**What you have to do**. Find all lines below containing the string "pumps" and return them.

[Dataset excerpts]
================================

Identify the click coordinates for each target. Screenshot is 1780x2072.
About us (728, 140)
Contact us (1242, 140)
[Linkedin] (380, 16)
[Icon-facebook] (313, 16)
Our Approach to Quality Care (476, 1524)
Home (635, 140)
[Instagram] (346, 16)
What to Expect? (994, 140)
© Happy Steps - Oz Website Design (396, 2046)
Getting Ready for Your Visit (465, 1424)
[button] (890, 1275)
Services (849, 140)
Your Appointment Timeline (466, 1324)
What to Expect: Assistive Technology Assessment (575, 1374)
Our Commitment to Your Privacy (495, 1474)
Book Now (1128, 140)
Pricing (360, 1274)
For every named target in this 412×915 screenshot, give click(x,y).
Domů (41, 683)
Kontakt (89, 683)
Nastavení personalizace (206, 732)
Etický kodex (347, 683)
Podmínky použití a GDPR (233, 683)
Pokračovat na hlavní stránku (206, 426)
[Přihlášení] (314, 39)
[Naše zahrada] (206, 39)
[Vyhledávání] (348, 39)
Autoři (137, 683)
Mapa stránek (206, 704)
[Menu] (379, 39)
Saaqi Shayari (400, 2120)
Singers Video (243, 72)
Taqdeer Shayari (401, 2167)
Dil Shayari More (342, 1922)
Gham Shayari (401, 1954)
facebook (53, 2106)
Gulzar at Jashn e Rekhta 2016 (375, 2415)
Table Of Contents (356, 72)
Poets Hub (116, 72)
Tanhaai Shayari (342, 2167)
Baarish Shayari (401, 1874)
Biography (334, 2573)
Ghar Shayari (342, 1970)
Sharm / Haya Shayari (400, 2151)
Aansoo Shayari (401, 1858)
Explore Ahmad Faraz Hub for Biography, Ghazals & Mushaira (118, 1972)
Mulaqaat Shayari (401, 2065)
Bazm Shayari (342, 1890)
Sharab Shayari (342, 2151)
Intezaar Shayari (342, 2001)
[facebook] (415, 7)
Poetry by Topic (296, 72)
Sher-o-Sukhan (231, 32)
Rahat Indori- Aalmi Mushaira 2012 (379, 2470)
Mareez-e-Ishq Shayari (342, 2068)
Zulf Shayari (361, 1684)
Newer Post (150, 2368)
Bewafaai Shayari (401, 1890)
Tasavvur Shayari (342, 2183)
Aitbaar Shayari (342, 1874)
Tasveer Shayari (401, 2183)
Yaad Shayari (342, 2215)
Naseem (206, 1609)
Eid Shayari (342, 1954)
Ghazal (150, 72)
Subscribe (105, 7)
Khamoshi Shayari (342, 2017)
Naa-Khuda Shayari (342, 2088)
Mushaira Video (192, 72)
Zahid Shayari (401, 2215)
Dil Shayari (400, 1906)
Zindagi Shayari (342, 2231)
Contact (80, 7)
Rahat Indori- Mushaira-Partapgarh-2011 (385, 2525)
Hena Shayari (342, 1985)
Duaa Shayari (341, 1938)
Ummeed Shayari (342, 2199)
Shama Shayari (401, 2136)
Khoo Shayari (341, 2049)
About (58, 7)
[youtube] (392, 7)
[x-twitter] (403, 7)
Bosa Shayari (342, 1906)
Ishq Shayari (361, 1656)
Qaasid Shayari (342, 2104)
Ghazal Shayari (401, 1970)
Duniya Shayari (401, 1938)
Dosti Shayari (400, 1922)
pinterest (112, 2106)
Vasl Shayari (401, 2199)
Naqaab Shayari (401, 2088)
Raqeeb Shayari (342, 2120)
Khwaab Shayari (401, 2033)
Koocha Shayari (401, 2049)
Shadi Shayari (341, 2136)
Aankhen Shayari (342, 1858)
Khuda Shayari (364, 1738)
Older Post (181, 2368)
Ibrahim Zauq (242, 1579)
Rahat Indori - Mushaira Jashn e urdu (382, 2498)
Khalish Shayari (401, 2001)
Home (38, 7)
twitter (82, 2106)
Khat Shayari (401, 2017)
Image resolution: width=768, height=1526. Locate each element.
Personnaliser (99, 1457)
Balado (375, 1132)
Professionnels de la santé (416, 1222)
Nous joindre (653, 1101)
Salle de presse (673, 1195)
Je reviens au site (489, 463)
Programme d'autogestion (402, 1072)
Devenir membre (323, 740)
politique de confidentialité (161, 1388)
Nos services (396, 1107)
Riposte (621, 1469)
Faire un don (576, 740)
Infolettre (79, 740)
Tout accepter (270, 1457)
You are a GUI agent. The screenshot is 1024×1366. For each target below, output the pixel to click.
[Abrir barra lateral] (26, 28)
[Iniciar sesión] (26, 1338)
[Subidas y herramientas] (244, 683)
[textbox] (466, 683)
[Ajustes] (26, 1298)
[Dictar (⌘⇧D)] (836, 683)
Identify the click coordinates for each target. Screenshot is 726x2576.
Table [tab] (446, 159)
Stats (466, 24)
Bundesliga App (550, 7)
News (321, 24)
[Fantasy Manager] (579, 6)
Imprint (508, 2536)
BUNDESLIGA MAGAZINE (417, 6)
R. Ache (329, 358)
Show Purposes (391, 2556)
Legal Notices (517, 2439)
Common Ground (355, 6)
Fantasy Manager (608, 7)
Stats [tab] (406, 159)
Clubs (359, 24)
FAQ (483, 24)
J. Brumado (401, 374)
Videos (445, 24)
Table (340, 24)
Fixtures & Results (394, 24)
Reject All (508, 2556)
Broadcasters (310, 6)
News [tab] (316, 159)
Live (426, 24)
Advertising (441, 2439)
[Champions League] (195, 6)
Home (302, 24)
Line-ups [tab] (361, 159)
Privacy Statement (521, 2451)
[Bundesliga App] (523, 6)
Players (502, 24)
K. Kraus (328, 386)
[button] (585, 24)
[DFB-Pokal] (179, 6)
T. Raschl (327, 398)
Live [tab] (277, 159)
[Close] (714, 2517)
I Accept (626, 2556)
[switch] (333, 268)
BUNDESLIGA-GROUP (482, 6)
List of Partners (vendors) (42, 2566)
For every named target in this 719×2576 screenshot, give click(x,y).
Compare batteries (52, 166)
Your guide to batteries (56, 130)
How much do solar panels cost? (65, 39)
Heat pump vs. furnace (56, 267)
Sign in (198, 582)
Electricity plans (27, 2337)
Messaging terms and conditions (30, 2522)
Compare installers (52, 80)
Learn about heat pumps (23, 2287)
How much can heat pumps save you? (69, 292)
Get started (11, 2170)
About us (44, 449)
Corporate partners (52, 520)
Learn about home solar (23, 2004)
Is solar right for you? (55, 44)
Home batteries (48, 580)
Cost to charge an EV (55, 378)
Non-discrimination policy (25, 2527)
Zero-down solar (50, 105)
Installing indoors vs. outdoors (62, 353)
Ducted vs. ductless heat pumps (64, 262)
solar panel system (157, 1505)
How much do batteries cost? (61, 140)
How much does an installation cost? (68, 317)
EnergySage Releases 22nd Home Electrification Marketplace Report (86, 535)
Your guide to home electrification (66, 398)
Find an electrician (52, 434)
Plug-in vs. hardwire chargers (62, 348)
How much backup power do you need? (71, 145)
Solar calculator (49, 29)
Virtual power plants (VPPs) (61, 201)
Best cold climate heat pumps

================================

**Solution to this problem**.
Learn about heat pumps (23, 2287)
How much can heat pumps save you? (69, 292)
Ducted vs. ductless heat pumps (64, 262)
Best cold climate heat pumps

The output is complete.